October 13, 2011
Red Cross discusses prisoner swap with Israel, Hamas
The International Committee of the Red Cross (ICRC) has offered to facilitate the exchange of Israeli soldier Gilad Shalit for Palestinian prisoners and is discussing this with Israel and Gaza’s Hamas rulers, an ICRC spokesman said on Thursday.
“We are talking to both sides about our offer. We have offered our services as a neutral intermediary to both sides,” ICRC spokesman Marcal Izard told Reuters in response to a query.
“The ICRC will act as a neutral intermediary if both parties agree to request the organization’s humanitarian services in order to facilitate the transfer of released detainees,” he said.
Israel and Hamas have agreed an Egyptian- and German-brokered deal to swap more than 1,000 Palestinian prisoners for Shalit, a 25-year-old held captive in Gaza since June 2006.
The swap is expected to take place sometime next week on Egyptian territory at locations somewhere in the Sinai Desert, as yet undisclosed.

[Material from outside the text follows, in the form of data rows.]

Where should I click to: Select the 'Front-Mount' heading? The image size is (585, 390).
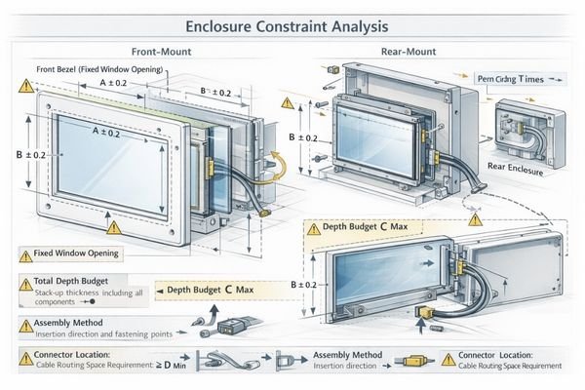[162, 52]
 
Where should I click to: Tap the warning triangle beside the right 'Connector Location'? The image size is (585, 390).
[448, 360]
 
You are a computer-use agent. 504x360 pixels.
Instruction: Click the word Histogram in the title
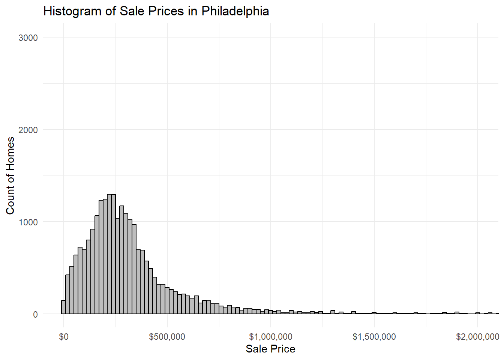pyautogui.click(x=73, y=11)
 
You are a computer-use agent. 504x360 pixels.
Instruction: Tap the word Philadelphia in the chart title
pyautogui.click(x=235, y=11)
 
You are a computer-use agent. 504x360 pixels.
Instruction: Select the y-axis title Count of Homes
pyautogui.click(x=10, y=176)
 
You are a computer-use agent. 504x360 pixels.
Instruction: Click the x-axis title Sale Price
pyautogui.click(x=270, y=349)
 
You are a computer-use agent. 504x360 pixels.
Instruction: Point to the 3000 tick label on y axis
pyautogui.click(x=28, y=38)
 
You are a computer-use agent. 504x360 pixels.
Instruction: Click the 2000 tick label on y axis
pyautogui.click(x=28, y=130)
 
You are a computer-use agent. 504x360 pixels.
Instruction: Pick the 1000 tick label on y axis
pyautogui.click(x=28, y=222)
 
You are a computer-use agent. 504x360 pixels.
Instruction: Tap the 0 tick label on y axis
pyautogui.click(x=35, y=314)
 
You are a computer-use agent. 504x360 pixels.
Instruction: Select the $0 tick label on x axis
pyautogui.click(x=64, y=337)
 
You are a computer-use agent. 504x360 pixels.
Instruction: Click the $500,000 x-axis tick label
pyautogui.click(x=167, y=337)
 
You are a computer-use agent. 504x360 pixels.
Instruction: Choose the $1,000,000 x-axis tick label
pyautogui.click(x=271, y=337)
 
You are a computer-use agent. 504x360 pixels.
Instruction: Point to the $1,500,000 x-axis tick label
pyautogui.click(x=374, y=337)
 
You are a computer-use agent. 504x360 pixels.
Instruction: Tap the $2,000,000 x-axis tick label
pyautogui.click(x=477, y=337)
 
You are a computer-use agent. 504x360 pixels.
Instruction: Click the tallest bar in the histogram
pyautogui.click(x=110, y=255)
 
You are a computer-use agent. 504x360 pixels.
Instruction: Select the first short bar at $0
pyautogui.click(x=63, y=308)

Shalit’s parents, Noam and Aviva, have met senior officials at the ICRC headquarters in Geneva over the years.
In June, on the 5th anniversary of his capture by Palestinian militants who tunneled into Israel, the ICRC issued an unusual public appeal calling on Hamas to provide proof that he was still alive and to allow contact with his family, as required under international humanitarian law.
“The ICRC welcomes that the ordeal of the family of Gilad Shalit will end and Gilad Shalit will soon see his family again,” Izard said. “The ICRC also welcomes the reunion of the released Palestinian detainees with their families.”

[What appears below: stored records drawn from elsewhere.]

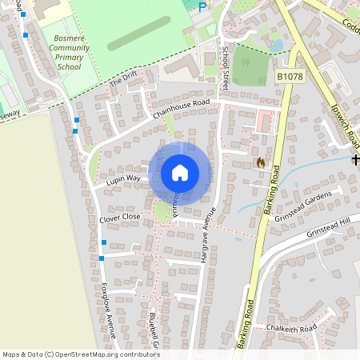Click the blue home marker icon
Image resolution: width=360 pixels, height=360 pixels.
click(x=180, y=173)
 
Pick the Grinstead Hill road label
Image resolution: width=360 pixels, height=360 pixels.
click(x=328, y=229)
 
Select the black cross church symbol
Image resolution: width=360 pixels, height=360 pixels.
click(x=355, y=160)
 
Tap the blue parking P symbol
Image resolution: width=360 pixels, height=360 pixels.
click(x=202, y=6)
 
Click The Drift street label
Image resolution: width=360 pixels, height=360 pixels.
click(x=124, y=78)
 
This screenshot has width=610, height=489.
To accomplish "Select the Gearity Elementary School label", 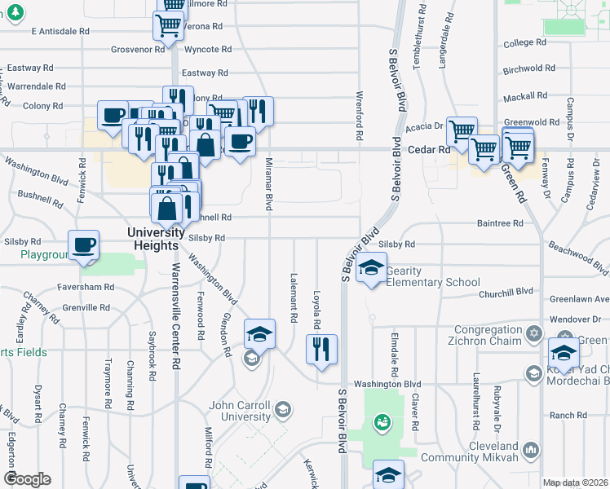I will coord(432,276).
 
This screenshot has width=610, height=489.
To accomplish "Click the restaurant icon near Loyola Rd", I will coord(321,349).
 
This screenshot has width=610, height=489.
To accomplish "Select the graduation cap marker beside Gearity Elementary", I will coord(372,267).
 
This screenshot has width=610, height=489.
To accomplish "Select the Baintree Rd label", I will coord(499,222).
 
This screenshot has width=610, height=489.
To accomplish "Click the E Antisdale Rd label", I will coord(60,31).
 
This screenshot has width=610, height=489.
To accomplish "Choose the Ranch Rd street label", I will coord(563,415).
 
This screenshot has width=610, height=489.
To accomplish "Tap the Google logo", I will coord(27,479).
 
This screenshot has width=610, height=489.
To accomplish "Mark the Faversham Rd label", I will coord(86,287).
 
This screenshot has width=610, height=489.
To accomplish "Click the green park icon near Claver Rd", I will coord(381,421).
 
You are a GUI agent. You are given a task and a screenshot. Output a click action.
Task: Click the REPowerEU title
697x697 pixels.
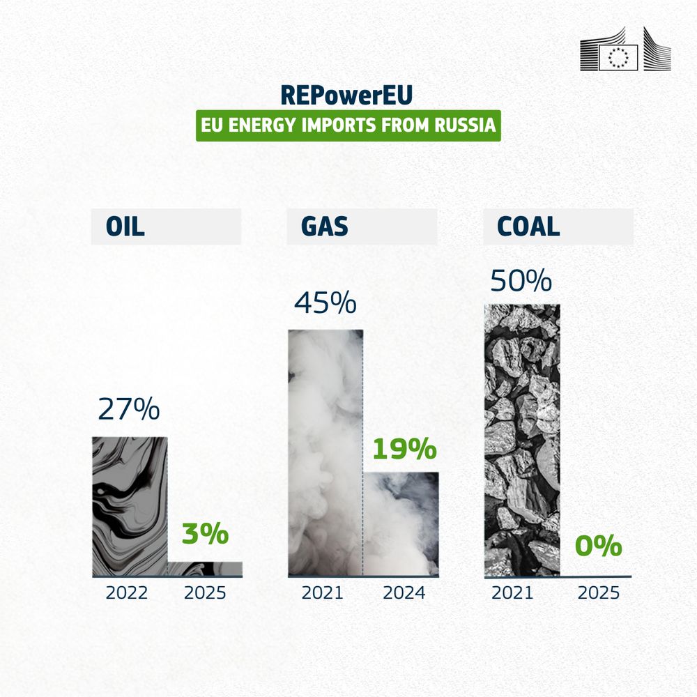pyautogui.click(x=346, y=95)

The independent humanitarian agency has helped with previous prisoner exchanges between Hamas Islamists and Israel, transporting detainees to crossing points after privately interviewing them to ensure that they want to return.
In 2009, the ICRC facilitated the return to Gaza and the West Bank of 20 Palestinian women released from Israeli custody.
“We don’t know yet if we will play this role in this particular operation,” Izard said.
“The most important point is private interviews held with detainees to make sure they are sent to a place in accordance with their free will,” he added.